Data:
________________________
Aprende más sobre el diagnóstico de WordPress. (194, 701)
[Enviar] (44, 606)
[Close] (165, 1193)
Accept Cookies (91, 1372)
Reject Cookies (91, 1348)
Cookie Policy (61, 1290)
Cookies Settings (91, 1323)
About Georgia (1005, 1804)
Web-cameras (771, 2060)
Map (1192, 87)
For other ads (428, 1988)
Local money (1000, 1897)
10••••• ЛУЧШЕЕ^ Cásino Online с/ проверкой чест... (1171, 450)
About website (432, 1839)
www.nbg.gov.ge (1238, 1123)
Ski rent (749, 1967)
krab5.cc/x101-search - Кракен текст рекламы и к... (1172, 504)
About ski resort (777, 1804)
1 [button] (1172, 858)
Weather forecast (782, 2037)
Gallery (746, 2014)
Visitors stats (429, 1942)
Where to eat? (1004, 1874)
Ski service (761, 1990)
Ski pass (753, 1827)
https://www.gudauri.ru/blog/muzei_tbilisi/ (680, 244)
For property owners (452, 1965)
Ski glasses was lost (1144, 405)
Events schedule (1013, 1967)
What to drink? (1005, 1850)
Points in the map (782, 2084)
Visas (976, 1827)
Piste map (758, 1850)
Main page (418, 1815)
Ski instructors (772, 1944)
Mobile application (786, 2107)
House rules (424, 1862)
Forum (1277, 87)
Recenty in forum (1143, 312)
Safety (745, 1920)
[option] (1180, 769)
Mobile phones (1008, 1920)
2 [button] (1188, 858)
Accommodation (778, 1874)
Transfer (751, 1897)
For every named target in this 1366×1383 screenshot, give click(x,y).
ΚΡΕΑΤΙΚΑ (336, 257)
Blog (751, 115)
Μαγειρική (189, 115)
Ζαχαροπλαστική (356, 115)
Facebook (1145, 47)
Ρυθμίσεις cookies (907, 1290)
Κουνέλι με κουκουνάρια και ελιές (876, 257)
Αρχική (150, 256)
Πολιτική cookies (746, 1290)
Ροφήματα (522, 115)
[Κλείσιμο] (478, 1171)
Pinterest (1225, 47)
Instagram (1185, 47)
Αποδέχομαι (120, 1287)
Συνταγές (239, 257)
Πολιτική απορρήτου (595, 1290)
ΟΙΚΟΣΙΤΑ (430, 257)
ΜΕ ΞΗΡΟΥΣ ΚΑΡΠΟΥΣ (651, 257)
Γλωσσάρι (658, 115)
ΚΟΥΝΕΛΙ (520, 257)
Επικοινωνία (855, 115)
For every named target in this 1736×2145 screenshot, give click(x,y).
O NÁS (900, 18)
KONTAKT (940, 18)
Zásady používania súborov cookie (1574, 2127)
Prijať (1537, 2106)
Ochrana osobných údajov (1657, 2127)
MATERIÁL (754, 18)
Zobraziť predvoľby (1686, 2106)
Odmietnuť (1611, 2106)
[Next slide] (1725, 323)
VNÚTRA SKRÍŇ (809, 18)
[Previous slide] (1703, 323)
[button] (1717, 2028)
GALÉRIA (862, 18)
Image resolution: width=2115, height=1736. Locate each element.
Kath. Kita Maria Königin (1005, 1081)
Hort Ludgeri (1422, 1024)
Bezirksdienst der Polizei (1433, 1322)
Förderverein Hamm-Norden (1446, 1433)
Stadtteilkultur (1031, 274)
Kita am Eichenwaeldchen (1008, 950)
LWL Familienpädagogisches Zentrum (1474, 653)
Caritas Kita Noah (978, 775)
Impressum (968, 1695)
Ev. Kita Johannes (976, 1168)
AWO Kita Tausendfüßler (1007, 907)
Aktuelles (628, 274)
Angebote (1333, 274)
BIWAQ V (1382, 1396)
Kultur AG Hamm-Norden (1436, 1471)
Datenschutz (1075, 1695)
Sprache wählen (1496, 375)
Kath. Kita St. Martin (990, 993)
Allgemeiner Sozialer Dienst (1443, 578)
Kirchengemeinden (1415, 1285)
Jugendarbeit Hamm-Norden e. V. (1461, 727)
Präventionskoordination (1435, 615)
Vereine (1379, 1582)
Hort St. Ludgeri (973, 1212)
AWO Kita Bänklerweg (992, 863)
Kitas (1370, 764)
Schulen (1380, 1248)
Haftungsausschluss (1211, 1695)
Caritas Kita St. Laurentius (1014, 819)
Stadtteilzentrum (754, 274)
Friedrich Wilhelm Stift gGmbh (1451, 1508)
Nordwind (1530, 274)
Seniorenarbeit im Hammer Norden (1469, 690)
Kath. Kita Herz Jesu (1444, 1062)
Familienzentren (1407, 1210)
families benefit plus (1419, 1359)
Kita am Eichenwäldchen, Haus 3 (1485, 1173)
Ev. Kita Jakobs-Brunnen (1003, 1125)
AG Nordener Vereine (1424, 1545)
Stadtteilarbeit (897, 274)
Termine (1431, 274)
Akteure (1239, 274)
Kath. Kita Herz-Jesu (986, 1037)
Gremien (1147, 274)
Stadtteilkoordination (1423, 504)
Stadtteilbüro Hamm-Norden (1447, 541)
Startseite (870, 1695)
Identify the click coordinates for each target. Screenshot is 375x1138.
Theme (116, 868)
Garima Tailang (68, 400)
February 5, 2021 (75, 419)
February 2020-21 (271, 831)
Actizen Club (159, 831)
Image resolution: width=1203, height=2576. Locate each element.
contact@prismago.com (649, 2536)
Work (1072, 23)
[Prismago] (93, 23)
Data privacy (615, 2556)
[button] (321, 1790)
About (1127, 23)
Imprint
________________________
Requirement:
Only the lines above starting with the one with "Weather forecast (782, 2037)" and going through the one with "Allgemeiner Sozialer Dienst (1443, 578)" are to be copied, word for word and with both ends kept.

Output:
Weather forecast (782, 2037)
Gallery (746, 2014)
Visitors stats (429, 1942)
Where to eat? (1004, 1874)
Ski service (761, 1990)
Ski pass (753, 1827)
https://www.gudauri.ru/blog/muzei_tbilisi/ (680, 244)
For property owners (452, 1965)
Ski glasses was lost (1144, 405)
Events schedule (1013, 1967)
What to drink? (1005, 1850)
Points in the map (782, 2084)
Visas (976, 1827)
Piste map (758, 1850)
Main page (418, 1815)
Ski instructors (772, 1944)
Mobile application (786, 2107)
House rules (424, 1862)
Forum (1277, 87)
Recenty in forum (1143, 312)
Safety (745, 1920)
[option] (1180, 769)
Mobile phones (1008, 1920)
2 [button] (1188, 858)
Accommodation (778, 1874)
Transfer (751, 1897)
For every named target in this 1366×1383 screenshot, give click(x,y).
ΚΡΕΑΤΙΚΑ (336, 257)
Blog (751, 115)
Μαγειρική (189, 115)
Ζαχαροπλαστική (356, 115)
Facebook (1145, 47)
Ρυθμίσεις cookies (907, 1290)
Κουνέλι με κουκουνάρια και ελιές (876, 257)
Αρχική (150, 256)
Πολιτική cookies (746, 1290)
Ροφήματα (522, 115)
[Κλείσιμο] (478, 1171)
Pinterest (1225, 47)
Instagram (1185, 47)
Αποδέχομαι (120, 1287)
Συνταγές (239, 257)
Πολιτική απορρήτου (595, 1290)
ΟΙΚΟΣΙΤΑ (430, 257)
ΜΕ ΞΗΡΟΥΣ ΚΑΡΠΟΥΣ (651, 257)
Γλωσσάρι (658, 115)
ΚΟΥΝΕΛΙ (520, 257)
Επικοινωνία (855, 115)
For every named target in this 1736×2145 screenshot, give click(x,y).
O NÁS (900, 18)
KONTAKT (940, 18)
Zásady používania súborov cookie (1574, 2127)
Prijať (1537, 2106)
Ochrana osobných údajov (1657, 2127)
MATERIÁL (754, 18)
Zobraziť predvoľby (1686, 2106)
Odmietnuť (1611, 2106)
[Next slide] (1725, 323)
VNÚTRA SKRÍŇ (809, 18)
[Previous slide] (1703, 323)
[button] (1717, 2028)
GALÉRIA (862, 18)
Image resolution: width=2115, height=1736. Locate each element.
Kath. Kita Maria Königin (1005, 1081)
Hort Ludgeri (1422, 1024)
Bezirksdienst der Polizei (1433, 1322)
Förderverein Hamm-Norden (1446, 1433)
Stadtteilkultur (1031, 274)
Kita am Eichenwaeldchen (1008, 950)
LWL Familienpädagogisches Zentrum (1474, 653)
Caritas Kita Noah (978, 775)
Impressum (968, 1695)
Ev. Kita Johannes (976, 1168)
AWO Kita Tausendfüßler (1007, 907)
Aktuelles (628, 274)
Angebote (1333, 274)
BIWAQ V (1382, 1396)
Kultur AG Hamm-Norden (1436, 1471)
Datenschutz (1075, 1695)
Sprache wählen (1496, 375)
Kath. Kita St. Martin (990, 993)
Allgemeiner Sozialer Dienst (1443, 578)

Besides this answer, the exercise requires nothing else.